What the task requires => Every entry below should be printed exactly.

(Stored data entries)
>>>>
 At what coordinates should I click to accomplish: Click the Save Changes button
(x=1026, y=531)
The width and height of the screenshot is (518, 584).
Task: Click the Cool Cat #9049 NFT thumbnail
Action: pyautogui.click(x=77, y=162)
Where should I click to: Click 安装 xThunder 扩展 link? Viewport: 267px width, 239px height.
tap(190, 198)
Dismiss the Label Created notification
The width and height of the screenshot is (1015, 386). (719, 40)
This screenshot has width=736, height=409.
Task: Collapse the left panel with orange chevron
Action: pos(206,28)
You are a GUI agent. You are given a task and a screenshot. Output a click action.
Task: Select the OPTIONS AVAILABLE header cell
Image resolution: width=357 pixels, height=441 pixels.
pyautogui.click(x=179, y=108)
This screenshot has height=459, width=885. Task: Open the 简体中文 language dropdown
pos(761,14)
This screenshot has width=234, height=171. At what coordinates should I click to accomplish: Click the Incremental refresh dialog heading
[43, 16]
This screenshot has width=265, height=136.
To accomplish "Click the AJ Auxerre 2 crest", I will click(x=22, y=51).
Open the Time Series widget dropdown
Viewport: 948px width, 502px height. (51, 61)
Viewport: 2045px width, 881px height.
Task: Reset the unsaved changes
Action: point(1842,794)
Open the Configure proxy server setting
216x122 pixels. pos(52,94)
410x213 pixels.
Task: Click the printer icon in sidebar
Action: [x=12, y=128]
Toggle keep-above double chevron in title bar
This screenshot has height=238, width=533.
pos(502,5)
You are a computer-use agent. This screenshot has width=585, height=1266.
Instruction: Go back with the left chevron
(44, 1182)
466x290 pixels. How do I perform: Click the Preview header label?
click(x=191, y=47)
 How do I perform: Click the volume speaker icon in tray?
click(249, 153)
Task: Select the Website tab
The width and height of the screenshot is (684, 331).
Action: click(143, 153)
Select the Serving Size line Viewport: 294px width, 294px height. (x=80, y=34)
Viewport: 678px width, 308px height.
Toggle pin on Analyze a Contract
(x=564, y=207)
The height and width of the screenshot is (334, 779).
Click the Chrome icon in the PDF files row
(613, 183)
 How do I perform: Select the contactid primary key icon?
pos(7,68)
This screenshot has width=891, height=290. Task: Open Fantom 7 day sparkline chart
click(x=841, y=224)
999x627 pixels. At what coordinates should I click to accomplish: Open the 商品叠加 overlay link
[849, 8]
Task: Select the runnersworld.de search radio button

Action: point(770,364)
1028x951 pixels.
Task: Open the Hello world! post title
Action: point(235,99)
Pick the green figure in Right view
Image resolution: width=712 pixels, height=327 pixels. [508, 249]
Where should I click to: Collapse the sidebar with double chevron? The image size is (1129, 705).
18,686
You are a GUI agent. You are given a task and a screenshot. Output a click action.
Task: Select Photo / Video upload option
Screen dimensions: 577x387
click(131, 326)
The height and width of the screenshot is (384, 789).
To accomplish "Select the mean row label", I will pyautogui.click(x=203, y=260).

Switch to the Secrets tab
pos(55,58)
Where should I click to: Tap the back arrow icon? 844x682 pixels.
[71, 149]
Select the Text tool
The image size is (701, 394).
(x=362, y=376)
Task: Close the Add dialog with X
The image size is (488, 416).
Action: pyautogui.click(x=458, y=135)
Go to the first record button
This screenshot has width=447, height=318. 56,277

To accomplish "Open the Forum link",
<<<<
Solution below =>
 At what coordinates should I click to accomplish: Click the Save Changes button
(x=1026, y=531)
The width and height of the screenshot is (518, 584).
Task: Click the Cool Cat #9049 NFT thumbnail
Action: pyautogui.click(x=77, y=162)
Where should I click to: Click 安装 xThunder 扩展 link? Viewport: 267px width, 239px height.
tap(190, 198)
Dismiss the Label Created notification
The width and height of the screenshot is (1015, 386). (719, 40)
This screenshot has width=736, height=409.
Task: Collapse the left panel with orange chevron
Action: pos(206,28)
You are a GUI agent. You are given a task and a screenshot. Output a click action.
Task: Select the OPTIONS AVAILABLE header cell
Image resolution: width=357 pixels, height=441 pixels.
pyautogui.click(x=179, y=108)
This screenshot has height=459, width=885. Task: Open the 简体中文 language dropdown
pos(761,14)
This screenshot has width=234, height=171. At what coordinates should I click to accomplish: Click the Incremental refresh dialog heading
[43, 16]
This screenshot has width=265, height=136.
To accomplish "Click the AJ Auxerre 2 crest", I will click(x=22, y=51).
Open the Time Series widget dropdown
Viewport: 948px width, 502px height. (51, 61)
Viewport: 2045px width, 881px height.
Task: Reset the unsaved changes
Action: point(1842,794)
Open the Configure proxy server setting
216x122 pixels. pos(52,94)
410x213 pixels.
Task: Click the printer icon in sidebar
Action: [x=12, y=128]
Toggle keep-above double chevron in title bar
This screenshot has height=238, width=533.
pos(502,5)
You are a computer-use agent. This screenshot has width=585, height=1266.
Instruction: Go back with the left chevron
(44, 1182)
466x290 pixels. How do I perform: Click the Preview header label?
click(x=191, y=47)
 How do I perform: Click the volume speaker icon in tray?
click(249, 153)
Task: Select the Website tab
The width and height of the screenshot is (684, 331).
Action: click(143, 153)
Select the Serving Size line Viewport: 294px width, 294px height. (x=80, y=34)
Viewport: 678px width, 308px height.
Toggle pin on Analyze a Contract
(x=564, y=207)
The height and width of the screenshot is (334, 779).
Click the Chrome icon in the PDF files row
(613, 183)
 How do I perform: Select the contactid primary key icon?
pos(7,68)
This screenshot has width=891, height=290. Task: Open Fantom 7 day sparkline chart
click(x=841, y=224)
999x627 pixels. At what coordinates should I click to accomplish: Open the 商品叠加 overlay link
[849, 8]
Task: Select the runnersworld.de search radio button

Action: point(770,364)
1028x951 pixels.
Task: Open the Hello world! post title
Action: point(235,99)
Pick the green figure in Right view
Image resolution: width=712 pixels, height=327 pixels. [508, 249]
Where should I click to: Collapse the sidebar with double chevron? The image size is (1129, 705).
18,686
You are a GUI agent. You are given a task and a screenshot. Output a click action.
Task: Select Photo / Video upload option
Screen dimensions: 577x387
click(131, 326)
The height and width of the screenshot is (384, 789).
To accomplish "Select the mean row label", I will pyautogui.click(x=203, y=260).

Switch to the Secrets tab
pos(55,58)
Where should I click to: Tap the back arrow icon? 844x682 pixels.
[71, 149]
Select the Text tool
The image size is (701, 394).
(x=362, y=376)
Task: Close the Add dialog with X
The image size is (488, 416).
Action: pyautogui.click(x=458, y=135)
Go to the first record button
This screenshot has width=447, height=318. 56,277

To accomplish "Open the Forum link",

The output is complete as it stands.